I have to admit that, perversely enough, I was slightly disappointed that it had all gone so well! I was pleased that it had, of course, and I wouldn't have wanted to stay there all night recording take after take, but it all ended so quickly that I was left wishing for more. I had enjoyed singing this wonderful piece so much that I really would have enjoyed doing a third, final take.
Considering the fact that the vast majority of the participating singers had never set eyes on each other before, and most had not sung the piece previously either, going from an entirely unrehearsed piece to a polished, professional and truly resplendent-sounding performance in the space of a day was quite a remarkable achievement.

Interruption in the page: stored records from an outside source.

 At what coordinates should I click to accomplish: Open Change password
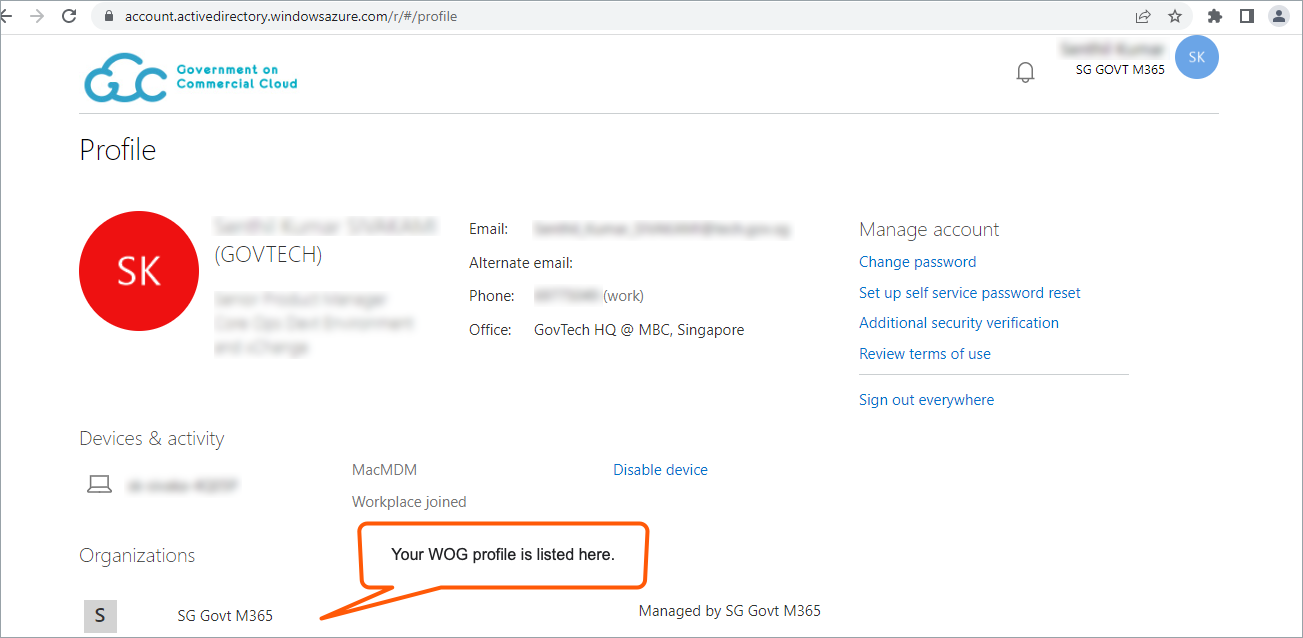917,261
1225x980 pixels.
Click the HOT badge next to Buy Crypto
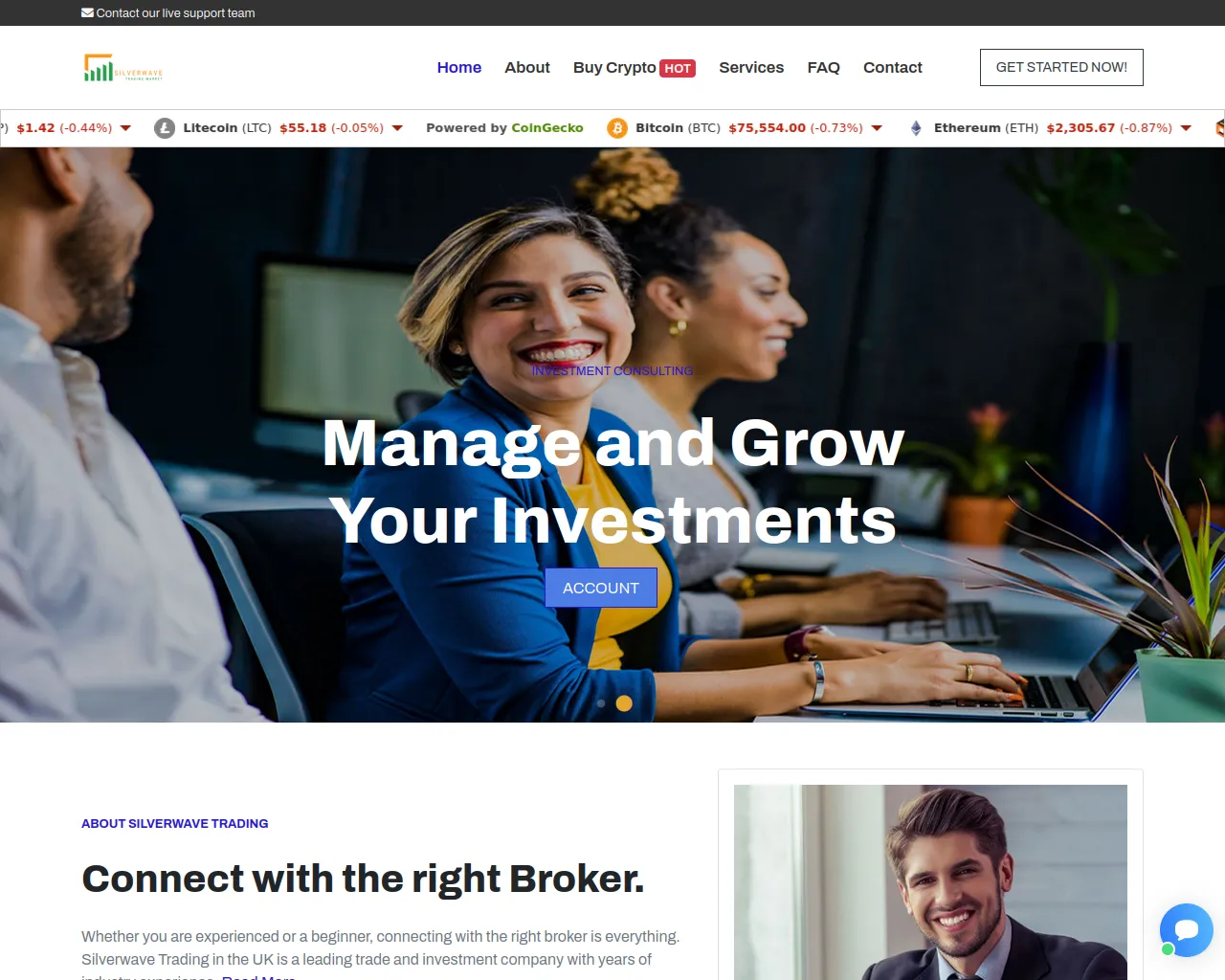pyautogui.click(x=678, y=69)
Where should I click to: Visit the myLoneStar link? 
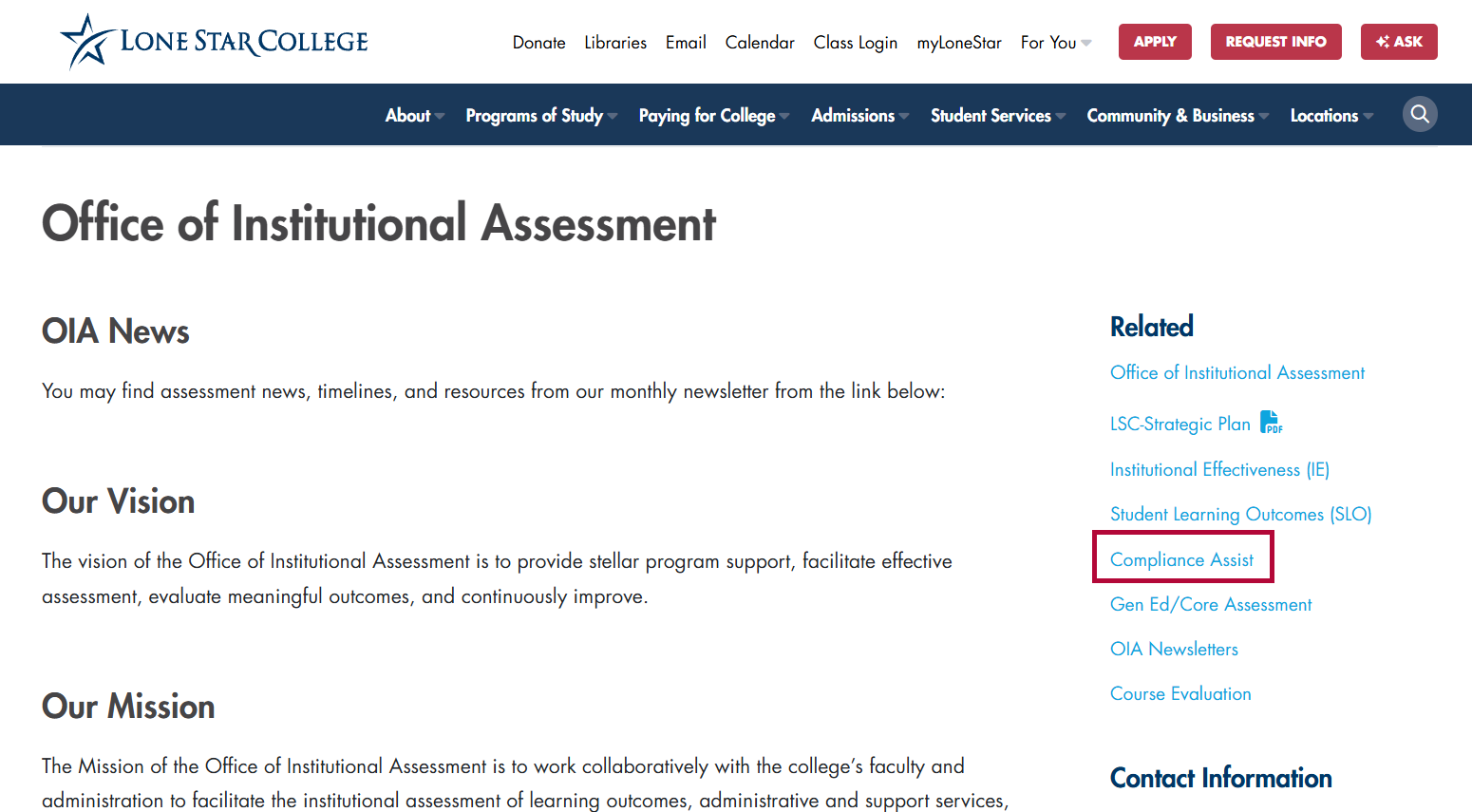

Conductor David Lawrence was clearly beside himself with joy over the success of the event, and appeared almost in danger of offering to buy everyone a drink, such was the effusiveness of his praise. I'm told that Chris Hunt, David Jackson and the Iambic Productions team members were all similarly pleased with the successful outcome. For myself, as a mere participant, I will say that I had a thoroughly enjoyable day and that the quality of the outcome exceeded my expectations. I just hope that the broadcast, when it arrives in due course, will live up to and reinforce my recollections; but I'm sure it will. Anyway, I personally found the day a hugely rewarding experience; not only did I fulfil my long-standing desire to participate in a performance of this marvellous piece, but I took part in surely the grandest-ever attempt.
On the small screen
There is as yet no word as to when the programme will be broadcast. It was commissioned as part of a Choral Season for BBC Four which is due to be aired later in the year, but beyond that there are no firm schedule details, and in any case only digital viewers see the broadcast when it first goes out. I am delighted to say, however, that Iambic Productions has confirmed that there will also be a DVD release, so the project will have a more substantial life than as a single one-off broadcast. The DVD will be distributed by DCD Media (Iambic's parent group) at some time after the BBC Four broadcast has taken place. Iambic Productions intends to inform participants of the transmission and DVD release dates once they are known.